— STATED EXERCISE —
Copy the text of every item below word for word, and leave the pictures out of your answer.

— TASK MATERIAL —
* begin *
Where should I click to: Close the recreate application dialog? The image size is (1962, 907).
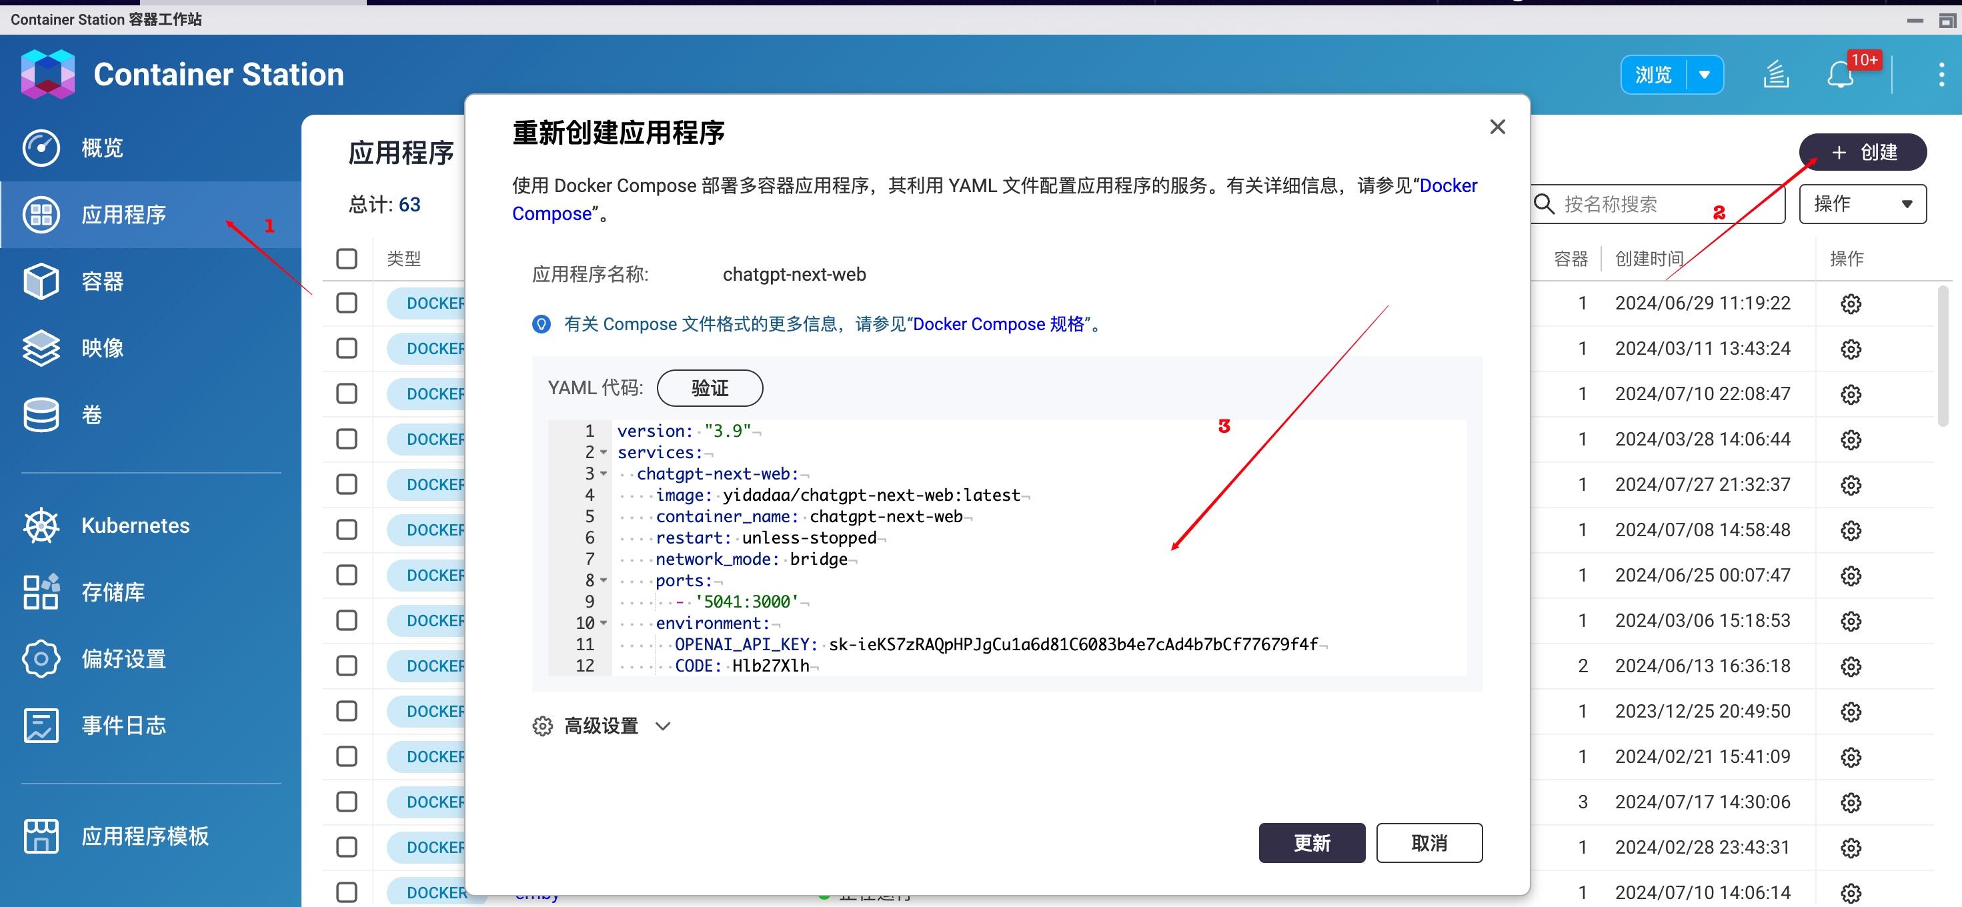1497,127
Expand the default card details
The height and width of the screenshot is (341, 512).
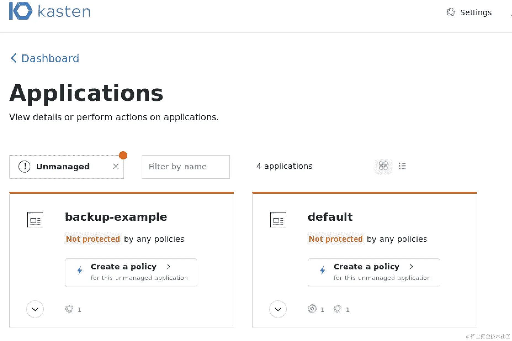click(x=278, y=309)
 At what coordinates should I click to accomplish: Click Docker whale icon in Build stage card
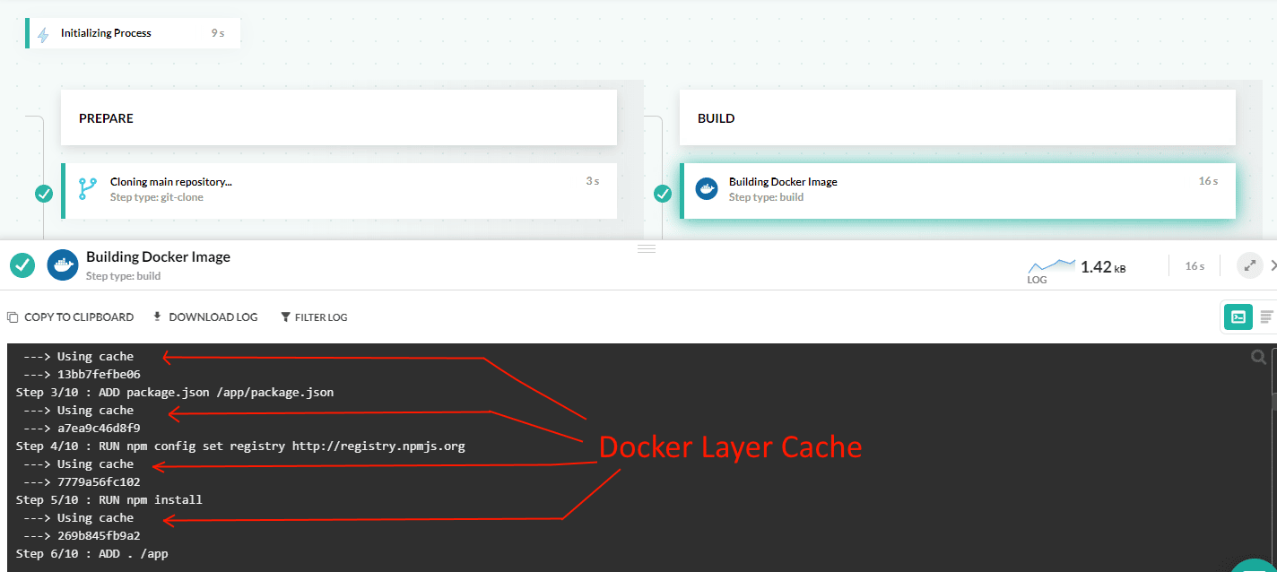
* end *
— ANSWER TO THE TASK —
Where should I click to: Close the recreate application dialog? The image size is (1962, 907).
1497,127
Expand the default card details
The height and width of the screenshot is (341, 512).
click(x=278, y=309)
 At what coordinates should I click to accomplish: Click Docker whale icon in Build stage card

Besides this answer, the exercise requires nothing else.